(Tasks to carry out)
1/ In the piece on disruption versus transformation, why does disruption alone not guarantee improvement? Answer in one to three sentences.
2/ Reproduce the part of the disruption versus transformation piece from "It’s exciting. It’s" to "makes something disruptive?".

(Reading passage)
══════
Disruption gets the headlines. Transformation…well, it’s having a moment, but it doesn’t nearly have the big, bold dramatic impact of disruption.
For example, would we be making transformative moves on how the Army reforms direct commission pipelines, mid to senior level talent acquisition, and handles our technology talent in quite the same way if we hadn’t had the very visible disruptive influence of Detachment 201 to use as momentum? (Because we’re making some moves—stay tuned!)
No. But would we gain any kind of lasting impact from that disruption by itself if we didn’t have a long-term plan? Also no.
In the language of innovation and change, “disruption” is Uber upending the taxi industry. It’s ChatGPT changing both the way we interface with AI and the way we think about knowledge work. It’s the “move fast and break things” ethos Silicon Valley embraces.
It’s exciting. It’s fast, often external and usually reactive. It’s when something forces a shift—a competitor, a technology, a crisis—and the result is a break in the status quo. But disruption alone doesn’t guarantee improvement. In fact, many organizations mistake disruption for change, when all it really does is force them into a new shape temporarily before the old system reasserts itself.
Transformation, on the other hand, is slower. It’s internal. It’s systems-driven and strategic. It’s not just about introducing something new, it’s about making the organization capable of absorbing, sustaining, and evolving that newness. Disruption breaks walls; transformation rethinks the build for sustainability.
So…how do you leverage both to create lasting change in your system?
Let’s decode it. 🚀
What makes something disruptive?
Disruption often arrives from the outside and feels like a shock to the system. Theyre fast, often reactive and result in a short-term breakthrough. It might be:
A new competitor entering the market
A major technology shift (cloud, AI, quantum)
A regulatory overhaul
A geopolitical or economic crisis
These shocks expose the cracks in your system—the areas where your processes, culture, or tech stack are brittle. They force decisions. They force visibility. They force urgency.
But if your system isn’t ready, disruption becomes chaos. New tech gets layered on top of bad workflows. New policies are enacted without process redesign. Old habits creep back in once the initial flurry of activity subsides. You risk disruption fatigue, misalignment, and regression.
What makes something transformative?
Transformation is a deliberate, inside-out process. It looks at how work actually gets done, how decisions are made, how people are incentivized, and how the organization learns. It requires clarity, leadership, systems thinking, and often—most painfully—culture change.
Transformation is:
Redesigning workflows to match strategic goals
Building data pipelines and governance to support continuous improvement
Restructuring teams and decision rights
Updating leadership models and talent systems
Embedding feedback loops and trust into the culture
It doesn’t look as exciting in the short term. There are fewer press releases. It requires patience, a strategic view, and finding near-term things that can anchor long-term effects. But this is the hard work that makes things last.
══════
Stored data
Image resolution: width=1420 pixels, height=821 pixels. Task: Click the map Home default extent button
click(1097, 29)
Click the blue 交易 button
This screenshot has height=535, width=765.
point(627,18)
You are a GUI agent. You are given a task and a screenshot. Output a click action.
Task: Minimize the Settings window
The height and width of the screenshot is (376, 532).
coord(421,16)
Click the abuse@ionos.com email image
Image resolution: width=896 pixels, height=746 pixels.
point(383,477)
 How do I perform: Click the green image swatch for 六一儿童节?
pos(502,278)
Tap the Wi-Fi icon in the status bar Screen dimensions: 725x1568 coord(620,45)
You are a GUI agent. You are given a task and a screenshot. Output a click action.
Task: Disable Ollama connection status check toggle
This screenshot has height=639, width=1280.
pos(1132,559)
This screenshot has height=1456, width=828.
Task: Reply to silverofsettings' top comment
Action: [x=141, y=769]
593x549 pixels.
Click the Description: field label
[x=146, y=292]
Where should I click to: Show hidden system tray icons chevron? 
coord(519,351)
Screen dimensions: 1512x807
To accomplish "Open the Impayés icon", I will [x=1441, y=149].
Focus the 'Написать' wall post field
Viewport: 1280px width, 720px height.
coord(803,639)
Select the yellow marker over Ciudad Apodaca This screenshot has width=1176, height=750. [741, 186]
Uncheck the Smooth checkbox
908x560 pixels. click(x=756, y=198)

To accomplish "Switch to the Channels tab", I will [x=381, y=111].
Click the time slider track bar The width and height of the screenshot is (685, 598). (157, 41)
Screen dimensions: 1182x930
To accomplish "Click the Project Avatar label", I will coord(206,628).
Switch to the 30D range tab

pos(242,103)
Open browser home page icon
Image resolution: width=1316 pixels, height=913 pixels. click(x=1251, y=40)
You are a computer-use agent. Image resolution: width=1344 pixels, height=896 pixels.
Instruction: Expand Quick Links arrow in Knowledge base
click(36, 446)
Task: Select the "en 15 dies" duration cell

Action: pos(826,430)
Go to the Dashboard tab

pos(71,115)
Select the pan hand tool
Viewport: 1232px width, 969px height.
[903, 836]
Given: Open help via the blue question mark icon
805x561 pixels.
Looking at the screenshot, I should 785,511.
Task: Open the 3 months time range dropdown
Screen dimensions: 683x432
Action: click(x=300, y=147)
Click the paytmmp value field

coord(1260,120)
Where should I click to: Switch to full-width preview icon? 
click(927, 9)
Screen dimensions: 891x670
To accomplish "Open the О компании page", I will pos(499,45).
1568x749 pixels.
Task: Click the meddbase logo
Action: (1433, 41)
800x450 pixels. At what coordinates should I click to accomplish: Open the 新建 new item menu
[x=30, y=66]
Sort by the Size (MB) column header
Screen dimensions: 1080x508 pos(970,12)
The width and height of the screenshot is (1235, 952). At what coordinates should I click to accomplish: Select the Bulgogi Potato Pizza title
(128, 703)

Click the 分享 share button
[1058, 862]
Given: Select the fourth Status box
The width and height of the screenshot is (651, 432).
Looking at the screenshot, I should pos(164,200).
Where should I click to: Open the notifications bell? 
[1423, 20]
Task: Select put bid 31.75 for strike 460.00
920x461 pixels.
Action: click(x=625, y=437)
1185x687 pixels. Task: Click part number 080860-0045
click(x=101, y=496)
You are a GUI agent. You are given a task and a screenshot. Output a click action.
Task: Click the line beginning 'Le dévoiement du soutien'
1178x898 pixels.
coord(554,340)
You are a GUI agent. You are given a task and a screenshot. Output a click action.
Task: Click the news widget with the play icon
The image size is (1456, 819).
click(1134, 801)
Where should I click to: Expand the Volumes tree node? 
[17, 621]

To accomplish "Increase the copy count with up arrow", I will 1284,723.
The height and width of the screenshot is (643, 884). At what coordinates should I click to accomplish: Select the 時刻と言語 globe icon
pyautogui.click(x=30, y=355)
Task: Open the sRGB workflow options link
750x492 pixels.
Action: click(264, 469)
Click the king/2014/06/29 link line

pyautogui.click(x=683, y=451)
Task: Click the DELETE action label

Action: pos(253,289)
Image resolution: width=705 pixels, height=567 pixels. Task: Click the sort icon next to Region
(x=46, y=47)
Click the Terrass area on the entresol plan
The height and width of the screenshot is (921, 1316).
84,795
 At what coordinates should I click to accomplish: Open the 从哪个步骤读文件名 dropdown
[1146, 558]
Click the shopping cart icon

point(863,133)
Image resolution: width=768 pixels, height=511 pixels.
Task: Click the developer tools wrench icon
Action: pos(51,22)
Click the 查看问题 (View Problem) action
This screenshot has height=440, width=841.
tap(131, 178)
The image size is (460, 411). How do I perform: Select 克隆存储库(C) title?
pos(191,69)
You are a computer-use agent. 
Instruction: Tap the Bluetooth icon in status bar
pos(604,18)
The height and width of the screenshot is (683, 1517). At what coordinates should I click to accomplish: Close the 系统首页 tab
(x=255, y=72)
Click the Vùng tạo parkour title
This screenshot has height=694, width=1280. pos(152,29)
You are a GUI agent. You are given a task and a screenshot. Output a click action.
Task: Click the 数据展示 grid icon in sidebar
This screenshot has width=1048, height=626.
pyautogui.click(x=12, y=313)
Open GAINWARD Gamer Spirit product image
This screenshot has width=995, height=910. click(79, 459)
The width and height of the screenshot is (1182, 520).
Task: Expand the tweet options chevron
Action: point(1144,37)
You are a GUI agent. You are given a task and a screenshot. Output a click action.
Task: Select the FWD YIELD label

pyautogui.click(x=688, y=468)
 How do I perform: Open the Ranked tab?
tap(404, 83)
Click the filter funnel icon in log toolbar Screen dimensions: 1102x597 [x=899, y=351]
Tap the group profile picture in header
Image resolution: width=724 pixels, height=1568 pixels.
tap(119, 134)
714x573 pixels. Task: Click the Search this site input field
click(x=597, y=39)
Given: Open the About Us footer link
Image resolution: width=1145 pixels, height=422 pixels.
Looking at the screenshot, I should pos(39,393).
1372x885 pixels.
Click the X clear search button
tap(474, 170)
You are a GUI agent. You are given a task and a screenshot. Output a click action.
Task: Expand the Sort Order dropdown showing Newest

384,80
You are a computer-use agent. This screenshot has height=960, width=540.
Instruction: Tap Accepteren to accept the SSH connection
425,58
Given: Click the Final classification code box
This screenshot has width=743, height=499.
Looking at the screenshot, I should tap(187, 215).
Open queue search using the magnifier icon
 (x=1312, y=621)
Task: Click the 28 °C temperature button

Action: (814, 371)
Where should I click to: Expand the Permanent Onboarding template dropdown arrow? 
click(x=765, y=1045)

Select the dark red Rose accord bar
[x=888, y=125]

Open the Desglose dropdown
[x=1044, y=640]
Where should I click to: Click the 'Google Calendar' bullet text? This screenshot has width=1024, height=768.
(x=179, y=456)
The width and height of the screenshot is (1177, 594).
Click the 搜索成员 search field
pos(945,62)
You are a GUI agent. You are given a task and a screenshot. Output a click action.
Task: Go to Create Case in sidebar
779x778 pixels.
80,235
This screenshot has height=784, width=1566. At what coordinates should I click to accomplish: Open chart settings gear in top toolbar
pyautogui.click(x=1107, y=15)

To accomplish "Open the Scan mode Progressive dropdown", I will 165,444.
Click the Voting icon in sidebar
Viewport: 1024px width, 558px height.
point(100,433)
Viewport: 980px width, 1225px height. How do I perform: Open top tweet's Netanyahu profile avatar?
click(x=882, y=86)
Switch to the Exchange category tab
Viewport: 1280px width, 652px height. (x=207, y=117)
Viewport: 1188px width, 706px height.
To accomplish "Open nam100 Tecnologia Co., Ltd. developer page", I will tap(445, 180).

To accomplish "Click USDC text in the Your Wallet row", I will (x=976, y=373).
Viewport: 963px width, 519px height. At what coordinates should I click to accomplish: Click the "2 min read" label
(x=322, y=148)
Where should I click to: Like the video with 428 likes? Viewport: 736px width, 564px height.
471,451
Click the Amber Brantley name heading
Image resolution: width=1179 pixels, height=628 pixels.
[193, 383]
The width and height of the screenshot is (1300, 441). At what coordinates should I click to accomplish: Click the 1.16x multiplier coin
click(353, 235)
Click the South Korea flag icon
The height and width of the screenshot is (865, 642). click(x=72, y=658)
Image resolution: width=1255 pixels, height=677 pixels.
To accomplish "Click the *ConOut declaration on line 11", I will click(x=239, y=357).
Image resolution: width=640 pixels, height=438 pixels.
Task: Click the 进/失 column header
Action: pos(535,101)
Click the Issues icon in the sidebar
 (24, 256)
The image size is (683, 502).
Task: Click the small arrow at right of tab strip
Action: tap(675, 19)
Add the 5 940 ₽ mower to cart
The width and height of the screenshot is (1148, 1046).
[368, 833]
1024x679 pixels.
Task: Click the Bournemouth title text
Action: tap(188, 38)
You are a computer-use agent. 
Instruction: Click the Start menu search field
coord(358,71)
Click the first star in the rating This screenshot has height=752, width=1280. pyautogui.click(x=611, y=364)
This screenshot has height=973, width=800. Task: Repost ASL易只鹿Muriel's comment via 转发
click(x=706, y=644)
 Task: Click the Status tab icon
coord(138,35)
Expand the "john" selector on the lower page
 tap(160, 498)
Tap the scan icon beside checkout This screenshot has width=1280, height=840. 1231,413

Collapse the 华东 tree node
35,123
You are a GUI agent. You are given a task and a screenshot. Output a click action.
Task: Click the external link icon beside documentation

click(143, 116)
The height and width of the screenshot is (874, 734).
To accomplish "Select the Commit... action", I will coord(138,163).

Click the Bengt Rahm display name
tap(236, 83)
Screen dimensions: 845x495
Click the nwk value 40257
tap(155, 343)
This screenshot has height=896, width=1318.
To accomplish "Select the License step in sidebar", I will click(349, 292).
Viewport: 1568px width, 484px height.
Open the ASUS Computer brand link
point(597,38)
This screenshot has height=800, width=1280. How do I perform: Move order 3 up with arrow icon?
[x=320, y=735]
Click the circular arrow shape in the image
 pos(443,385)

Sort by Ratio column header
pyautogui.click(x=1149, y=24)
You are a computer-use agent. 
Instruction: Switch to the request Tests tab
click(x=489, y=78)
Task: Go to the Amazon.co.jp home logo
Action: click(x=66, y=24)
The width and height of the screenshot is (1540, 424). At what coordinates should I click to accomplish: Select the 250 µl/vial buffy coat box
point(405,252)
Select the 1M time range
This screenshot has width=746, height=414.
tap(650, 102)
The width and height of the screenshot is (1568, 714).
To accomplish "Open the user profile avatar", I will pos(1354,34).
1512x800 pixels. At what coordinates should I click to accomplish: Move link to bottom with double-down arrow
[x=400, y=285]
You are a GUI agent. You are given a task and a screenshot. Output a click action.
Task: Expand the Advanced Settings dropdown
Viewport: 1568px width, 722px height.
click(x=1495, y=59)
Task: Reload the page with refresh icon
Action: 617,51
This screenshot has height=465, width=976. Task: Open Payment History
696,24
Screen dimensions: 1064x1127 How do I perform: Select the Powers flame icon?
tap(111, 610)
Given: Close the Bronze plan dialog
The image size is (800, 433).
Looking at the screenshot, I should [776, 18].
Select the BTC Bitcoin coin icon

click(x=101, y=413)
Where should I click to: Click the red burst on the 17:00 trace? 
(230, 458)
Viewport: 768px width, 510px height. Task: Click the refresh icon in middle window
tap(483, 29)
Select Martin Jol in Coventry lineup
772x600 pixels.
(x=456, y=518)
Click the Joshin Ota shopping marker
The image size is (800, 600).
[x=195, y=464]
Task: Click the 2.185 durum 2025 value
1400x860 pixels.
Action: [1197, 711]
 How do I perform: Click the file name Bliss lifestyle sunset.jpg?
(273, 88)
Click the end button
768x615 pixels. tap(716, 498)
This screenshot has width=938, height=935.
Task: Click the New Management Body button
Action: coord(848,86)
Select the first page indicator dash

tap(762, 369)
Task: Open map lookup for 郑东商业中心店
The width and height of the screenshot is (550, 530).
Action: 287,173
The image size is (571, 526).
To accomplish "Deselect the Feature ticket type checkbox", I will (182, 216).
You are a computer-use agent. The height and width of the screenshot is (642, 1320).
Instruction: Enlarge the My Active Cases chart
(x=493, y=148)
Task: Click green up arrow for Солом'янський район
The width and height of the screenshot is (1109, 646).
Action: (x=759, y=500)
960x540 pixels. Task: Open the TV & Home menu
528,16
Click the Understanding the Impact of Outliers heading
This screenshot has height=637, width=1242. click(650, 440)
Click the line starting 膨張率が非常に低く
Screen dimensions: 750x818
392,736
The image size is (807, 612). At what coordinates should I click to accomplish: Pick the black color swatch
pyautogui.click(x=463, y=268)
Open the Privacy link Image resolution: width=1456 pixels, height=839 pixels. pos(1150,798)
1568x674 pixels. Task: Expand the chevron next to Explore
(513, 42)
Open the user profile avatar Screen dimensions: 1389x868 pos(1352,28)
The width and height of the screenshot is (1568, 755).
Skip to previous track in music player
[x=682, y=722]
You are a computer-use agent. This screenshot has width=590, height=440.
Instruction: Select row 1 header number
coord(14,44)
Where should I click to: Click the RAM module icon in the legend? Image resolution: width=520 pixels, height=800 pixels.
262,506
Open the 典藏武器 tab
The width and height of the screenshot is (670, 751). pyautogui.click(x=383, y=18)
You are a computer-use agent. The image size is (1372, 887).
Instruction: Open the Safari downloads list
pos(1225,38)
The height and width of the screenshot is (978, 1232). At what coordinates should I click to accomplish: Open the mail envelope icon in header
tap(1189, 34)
══════
(Solutions per task)
1/ Many organizations mistake disruption for change, but disruption often only forces them into a new shape for a while. After that, the old system reasserts itself, so no lasting improvement follows.

2/
It’s exciting. It’s fast, often external and usually reactive. It’s when something forces a shift—a competitor, a technology, a crisis—and the result is a break in the status quo. But disruption alone doesn’t guarantee improvement. In fact, many organizations mistake disruption for change, when all it really does is force them into a new shape temporarily before the old system reasserts itself.
Transformation, on the other hand, is slower. It’s internal. It’s systems-driven and strategic. It’s not just about introducing something new, it’s about making the organization capable of absorbing, sustaining, and evolving that newness. Disruption breaks walls; transformation rethinks the build for sustainability.
So…how do you leverage both to create lasting change in your system?
Let’s decode it. 🚀
What makes something disruptive?